Exercise directions: Each entry must be written out again exactly as it stands.
::::::::::
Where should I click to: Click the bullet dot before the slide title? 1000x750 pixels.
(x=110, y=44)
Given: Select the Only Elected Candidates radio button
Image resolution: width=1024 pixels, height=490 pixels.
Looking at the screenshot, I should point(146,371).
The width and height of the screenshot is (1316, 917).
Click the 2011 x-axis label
::::::::::
Exercise response:
Where should I click to: Click the bullet dot before the slide title? 1000x750 pixels.
(x=110, y=44)
Given: Select the Only Elected Candidates radio button
Image resolution: width=1024 pixels, height=490 pixels.
Looking at the screenshot, I should point(146,371).
The width and height of the screenshot is (1316, 917).
Click the 2011 x-axis label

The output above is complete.